Exception destinée à protéger l’intérêt du public

L’exception destinée à protéger l’intérêt du public pourrait être invoquée, au cas par cas, pour permettre au gouvernement du Canada de conclure un contrat avec un fournisseur par ailleurs inadmissible si cela est dans l’intérêt du public (p. ex. si aucun autre fournisseur n’est en mesure d’exécuter le contrat ou en cas d’urgence ou de préoccupations liées à la sécurité nationale). Le cas échéant, le fournisseur et le gouvernement du Canada devront conclure une entente administrative et un tiers devra vérifier la conformité et présenter un rapport sur celle‑ci, aux frais du fournisseur. Le non-respect des modalités de la convention entraînerait la prolongation de la période d’inadmissibilité.
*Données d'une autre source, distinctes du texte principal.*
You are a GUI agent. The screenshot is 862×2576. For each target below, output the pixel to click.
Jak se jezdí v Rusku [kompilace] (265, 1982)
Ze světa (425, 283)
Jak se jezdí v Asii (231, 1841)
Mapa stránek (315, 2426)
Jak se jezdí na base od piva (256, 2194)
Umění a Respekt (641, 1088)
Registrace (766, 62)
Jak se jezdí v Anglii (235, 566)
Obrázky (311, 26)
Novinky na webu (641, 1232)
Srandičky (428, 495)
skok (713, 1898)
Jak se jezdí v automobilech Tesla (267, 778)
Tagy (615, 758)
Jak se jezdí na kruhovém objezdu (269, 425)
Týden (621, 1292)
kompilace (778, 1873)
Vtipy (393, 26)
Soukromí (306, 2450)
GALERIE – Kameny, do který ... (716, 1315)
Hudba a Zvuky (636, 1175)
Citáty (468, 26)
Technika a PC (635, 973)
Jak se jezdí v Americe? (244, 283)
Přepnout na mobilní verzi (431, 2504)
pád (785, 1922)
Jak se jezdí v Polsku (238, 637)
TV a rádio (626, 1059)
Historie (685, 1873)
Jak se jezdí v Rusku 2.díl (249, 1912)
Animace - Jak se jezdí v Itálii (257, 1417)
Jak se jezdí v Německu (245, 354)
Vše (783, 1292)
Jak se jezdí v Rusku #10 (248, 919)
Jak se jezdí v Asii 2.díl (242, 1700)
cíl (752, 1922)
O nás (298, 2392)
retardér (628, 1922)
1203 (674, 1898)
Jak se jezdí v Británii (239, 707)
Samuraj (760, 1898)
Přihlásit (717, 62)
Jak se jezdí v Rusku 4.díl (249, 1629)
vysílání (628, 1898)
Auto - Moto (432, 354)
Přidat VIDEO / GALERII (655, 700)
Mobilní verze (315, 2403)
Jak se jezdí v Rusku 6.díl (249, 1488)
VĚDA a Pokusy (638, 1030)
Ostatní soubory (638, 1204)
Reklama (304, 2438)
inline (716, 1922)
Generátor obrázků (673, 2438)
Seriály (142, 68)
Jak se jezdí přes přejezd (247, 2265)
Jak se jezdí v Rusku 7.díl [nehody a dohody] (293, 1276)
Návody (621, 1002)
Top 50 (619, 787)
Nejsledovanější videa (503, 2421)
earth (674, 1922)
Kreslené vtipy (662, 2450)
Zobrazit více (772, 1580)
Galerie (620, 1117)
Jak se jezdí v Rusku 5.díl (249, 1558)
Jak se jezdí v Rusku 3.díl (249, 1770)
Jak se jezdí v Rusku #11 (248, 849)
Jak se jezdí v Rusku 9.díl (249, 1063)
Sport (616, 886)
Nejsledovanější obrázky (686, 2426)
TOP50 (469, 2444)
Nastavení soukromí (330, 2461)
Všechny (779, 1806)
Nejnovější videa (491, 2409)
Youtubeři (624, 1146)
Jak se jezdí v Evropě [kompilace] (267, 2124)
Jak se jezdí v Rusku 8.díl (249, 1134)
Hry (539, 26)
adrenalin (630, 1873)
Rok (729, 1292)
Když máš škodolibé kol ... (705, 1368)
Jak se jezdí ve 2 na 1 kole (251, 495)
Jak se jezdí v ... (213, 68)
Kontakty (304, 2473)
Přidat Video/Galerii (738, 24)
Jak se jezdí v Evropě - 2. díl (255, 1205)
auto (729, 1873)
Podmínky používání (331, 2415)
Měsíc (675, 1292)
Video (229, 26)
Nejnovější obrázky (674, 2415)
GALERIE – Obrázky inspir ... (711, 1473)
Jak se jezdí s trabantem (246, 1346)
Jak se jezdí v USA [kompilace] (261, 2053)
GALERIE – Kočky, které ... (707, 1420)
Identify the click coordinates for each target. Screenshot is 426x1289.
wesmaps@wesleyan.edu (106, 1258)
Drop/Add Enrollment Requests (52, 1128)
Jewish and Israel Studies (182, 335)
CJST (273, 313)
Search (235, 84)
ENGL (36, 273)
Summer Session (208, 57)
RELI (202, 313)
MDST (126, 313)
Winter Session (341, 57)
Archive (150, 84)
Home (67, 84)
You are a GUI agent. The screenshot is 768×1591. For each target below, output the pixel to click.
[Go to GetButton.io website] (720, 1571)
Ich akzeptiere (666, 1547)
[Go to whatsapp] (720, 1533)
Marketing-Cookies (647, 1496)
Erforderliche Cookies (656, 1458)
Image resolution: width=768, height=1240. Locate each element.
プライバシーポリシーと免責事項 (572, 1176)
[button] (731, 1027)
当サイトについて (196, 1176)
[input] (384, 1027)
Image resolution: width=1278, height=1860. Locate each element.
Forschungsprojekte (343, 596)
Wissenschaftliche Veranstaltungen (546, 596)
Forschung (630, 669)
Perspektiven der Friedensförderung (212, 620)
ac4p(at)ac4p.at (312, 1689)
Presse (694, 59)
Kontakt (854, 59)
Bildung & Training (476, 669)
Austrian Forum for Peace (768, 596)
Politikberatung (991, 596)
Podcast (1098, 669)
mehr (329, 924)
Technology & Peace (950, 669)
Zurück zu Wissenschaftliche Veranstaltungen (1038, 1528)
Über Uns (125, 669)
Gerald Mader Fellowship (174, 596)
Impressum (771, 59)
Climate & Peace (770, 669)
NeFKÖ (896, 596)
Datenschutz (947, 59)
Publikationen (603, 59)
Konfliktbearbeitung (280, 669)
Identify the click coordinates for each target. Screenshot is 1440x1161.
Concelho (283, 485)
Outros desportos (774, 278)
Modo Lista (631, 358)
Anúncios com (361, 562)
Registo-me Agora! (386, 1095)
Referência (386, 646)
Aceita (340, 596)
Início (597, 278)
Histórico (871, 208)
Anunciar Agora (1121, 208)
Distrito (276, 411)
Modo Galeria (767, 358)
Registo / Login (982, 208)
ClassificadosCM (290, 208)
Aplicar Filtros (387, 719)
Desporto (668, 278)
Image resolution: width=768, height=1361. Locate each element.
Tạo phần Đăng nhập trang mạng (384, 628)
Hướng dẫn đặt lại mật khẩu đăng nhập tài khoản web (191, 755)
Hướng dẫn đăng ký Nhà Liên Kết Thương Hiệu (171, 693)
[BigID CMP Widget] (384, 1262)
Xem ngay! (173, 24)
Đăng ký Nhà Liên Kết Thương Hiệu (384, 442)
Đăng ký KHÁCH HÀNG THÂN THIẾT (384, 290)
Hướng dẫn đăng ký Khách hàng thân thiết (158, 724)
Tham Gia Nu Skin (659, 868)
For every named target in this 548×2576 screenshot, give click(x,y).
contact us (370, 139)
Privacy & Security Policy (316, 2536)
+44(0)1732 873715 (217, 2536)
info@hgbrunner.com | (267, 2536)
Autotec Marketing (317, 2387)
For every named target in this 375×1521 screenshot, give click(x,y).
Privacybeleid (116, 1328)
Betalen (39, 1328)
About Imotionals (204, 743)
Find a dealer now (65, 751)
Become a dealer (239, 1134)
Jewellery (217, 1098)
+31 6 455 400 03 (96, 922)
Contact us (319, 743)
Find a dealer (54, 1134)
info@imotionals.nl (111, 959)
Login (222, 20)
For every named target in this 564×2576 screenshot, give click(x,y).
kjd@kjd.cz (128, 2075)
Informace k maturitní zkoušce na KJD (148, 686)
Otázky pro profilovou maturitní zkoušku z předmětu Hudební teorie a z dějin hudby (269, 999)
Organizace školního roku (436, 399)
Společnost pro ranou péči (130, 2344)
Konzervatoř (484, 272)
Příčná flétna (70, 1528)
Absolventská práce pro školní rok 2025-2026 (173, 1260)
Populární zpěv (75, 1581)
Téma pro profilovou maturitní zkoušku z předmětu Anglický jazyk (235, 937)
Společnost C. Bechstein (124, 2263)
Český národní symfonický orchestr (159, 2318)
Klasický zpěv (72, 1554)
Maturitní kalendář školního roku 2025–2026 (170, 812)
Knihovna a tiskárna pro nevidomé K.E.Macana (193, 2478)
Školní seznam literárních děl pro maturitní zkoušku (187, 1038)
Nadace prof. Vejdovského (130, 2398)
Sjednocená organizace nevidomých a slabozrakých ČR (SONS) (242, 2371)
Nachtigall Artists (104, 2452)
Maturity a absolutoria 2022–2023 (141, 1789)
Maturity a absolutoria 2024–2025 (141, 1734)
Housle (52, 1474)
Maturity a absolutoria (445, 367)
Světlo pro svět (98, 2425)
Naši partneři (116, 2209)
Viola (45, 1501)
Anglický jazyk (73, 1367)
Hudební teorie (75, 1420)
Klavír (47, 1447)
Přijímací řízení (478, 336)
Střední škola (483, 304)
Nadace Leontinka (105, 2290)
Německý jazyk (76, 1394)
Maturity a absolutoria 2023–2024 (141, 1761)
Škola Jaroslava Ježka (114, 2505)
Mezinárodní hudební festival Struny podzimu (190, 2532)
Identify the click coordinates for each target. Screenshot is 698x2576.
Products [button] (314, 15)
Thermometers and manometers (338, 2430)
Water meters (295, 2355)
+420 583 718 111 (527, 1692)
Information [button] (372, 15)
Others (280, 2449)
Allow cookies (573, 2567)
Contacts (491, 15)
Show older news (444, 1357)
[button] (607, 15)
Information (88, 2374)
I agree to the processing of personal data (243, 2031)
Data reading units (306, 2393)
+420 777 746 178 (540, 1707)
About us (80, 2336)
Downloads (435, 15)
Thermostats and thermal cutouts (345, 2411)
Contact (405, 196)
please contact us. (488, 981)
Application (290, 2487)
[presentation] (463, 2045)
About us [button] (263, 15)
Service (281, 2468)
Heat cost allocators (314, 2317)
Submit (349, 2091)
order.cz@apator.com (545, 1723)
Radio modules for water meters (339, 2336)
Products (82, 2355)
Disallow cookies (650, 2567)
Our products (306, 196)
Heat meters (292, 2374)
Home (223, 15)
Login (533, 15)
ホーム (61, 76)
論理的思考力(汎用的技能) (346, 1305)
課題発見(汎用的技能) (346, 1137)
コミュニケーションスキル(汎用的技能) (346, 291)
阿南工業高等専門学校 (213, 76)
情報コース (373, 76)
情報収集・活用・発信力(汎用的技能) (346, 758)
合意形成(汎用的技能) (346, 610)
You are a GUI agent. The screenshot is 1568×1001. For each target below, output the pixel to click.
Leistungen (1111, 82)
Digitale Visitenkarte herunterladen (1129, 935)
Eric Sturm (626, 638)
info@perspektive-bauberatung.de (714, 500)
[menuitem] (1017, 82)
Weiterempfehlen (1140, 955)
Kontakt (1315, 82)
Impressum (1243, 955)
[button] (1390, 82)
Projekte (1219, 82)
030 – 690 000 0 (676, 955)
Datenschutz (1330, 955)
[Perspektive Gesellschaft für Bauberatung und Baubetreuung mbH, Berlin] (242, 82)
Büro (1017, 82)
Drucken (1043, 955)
L’exception destinée à protéger l’intérêt du public ne peut être invoquée dans le cas où un fournisseur est condamné pour des fraudes visées par la Loi sur l’administration financière et le Code criminel, sauf en cas de suspension du casier.

Conclusion

Le régime demeure strict. En effet, l’imposition automatique d’une période d’inadmissibilité pendant au moins cinq ans, même en présence de facteurs atténuants, constitue une entrave importante, quoique raisonnable, à la conclusion d’un contrat avec le gouvernement du Canada. De plus, le régime actuel ne prévoit pas non plus de seuil financier. Cela dit, les nouvelles dispositions sont dans l’intérêt des fournisseurs éventuels, du gouvernement du Canada et des contribuables canadiens puisqu’elles incitent les sociétés à produire volontairement une déclaration. Par ailleurs, les analyses plus contextuelles de ce que constitue une « société affiliée » et des circonstances dans lesquelles une condamnation entraînera l’inadmissibilité d’un fournisseur à conclure un contrat avec le gouvernement du Canada reconnaissent que les entreprises canadiennes qui ont des divisions dans d’autres pays ne doivent pas être tenues strictement responsables dans tous les cas des agissements de leurs divisions extraterritoriales.

Il reste maintenant à voir de quelle façon exactement le régime sera appliqué. Néanmoins, il s’agit essentiellement de bonnes nouvelles pour les entreprises qui concluent des contrats avec le gouvernement canadien.